Unlike Hexachords, the Watson Beat creators say their software can be used by professional composers, but also by anyone, giving music creation the democratizing effect that putting cameras on smartphones had for photography.
Mukundan envisions a future when Watson Beat is integrated into a music streaming service like Spotify and a click of the Watson Beat button produces a newly composed song just for you based off your listening preferences.
Can machines be creative?
Robots and computer automation technology have long been thought of as replacements for low-skilled jobs. We’re already seeing this in the form of self check-out lanes at grocery stores and airport check-in kiosks.
But artificial intelligence, with machines capable of learning as they perform tasks, has broader applications, from betting on stocks to performing surgery.

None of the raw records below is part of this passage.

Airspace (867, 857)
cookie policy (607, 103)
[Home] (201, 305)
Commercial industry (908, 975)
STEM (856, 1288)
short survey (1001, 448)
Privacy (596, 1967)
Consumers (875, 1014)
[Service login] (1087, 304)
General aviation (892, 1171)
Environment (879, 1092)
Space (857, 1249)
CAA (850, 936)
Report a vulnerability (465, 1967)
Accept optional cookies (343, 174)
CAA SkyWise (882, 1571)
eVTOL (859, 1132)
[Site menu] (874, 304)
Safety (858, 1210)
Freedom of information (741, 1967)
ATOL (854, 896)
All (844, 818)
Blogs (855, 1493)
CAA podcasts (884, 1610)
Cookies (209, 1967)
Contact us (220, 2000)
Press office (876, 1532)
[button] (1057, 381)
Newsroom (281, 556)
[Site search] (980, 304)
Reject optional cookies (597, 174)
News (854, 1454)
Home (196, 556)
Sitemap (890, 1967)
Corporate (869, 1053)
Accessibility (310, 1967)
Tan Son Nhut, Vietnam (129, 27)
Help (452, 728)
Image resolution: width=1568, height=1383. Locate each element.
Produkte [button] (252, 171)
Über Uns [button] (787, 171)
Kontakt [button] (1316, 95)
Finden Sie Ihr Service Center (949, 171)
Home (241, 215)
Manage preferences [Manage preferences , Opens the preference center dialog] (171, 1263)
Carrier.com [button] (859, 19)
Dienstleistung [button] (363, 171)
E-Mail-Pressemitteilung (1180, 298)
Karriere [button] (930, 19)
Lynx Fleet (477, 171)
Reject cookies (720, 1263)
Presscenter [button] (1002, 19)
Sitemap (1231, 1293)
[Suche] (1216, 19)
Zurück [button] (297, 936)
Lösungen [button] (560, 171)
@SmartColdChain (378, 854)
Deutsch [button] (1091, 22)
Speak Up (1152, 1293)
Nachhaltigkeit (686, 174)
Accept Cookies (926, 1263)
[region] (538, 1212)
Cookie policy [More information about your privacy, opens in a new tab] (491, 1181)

More interestingly, artificial intelligence is being deployed in even the most creative human-centric tasks.
There are machines that are producing art, writing books and even crafting recipes. IBM produced an entire cookbook based off Watson-developed recipes.
But if humans are so proficient at creativity and get so much joy from it, why would they want to turn that over to machines?
Dannenburg said humans have shown an impulse to use technology to create music well before computers were even developed, noting that in 1200 AD people were trying to find ways to mechanize the ringing of church bells.
“Humans have just an an almost innate fascination with automation and robots and machines,” he said. “The answer is because it’s there.”
Many of the artificial intelligence experts interviewed for this article insist that music composition software won’t replace humans.
“I don’t see artificial intelligence crowding out or competing with human creativity,” said Elad Liebman, a doctoral student within the computer science program at the University of Texas who studies artificial intelligence and music.
Daskas, one of the Watson Beat creators, insists that their software should be viewed as an “enhancement.”
“Being creative is using whatever tools and means out there at your disposal and adding your own spin on it,” he said. “If it’s a machine that generates a bunch of ideas that you may or may not like, then I’m all for it.”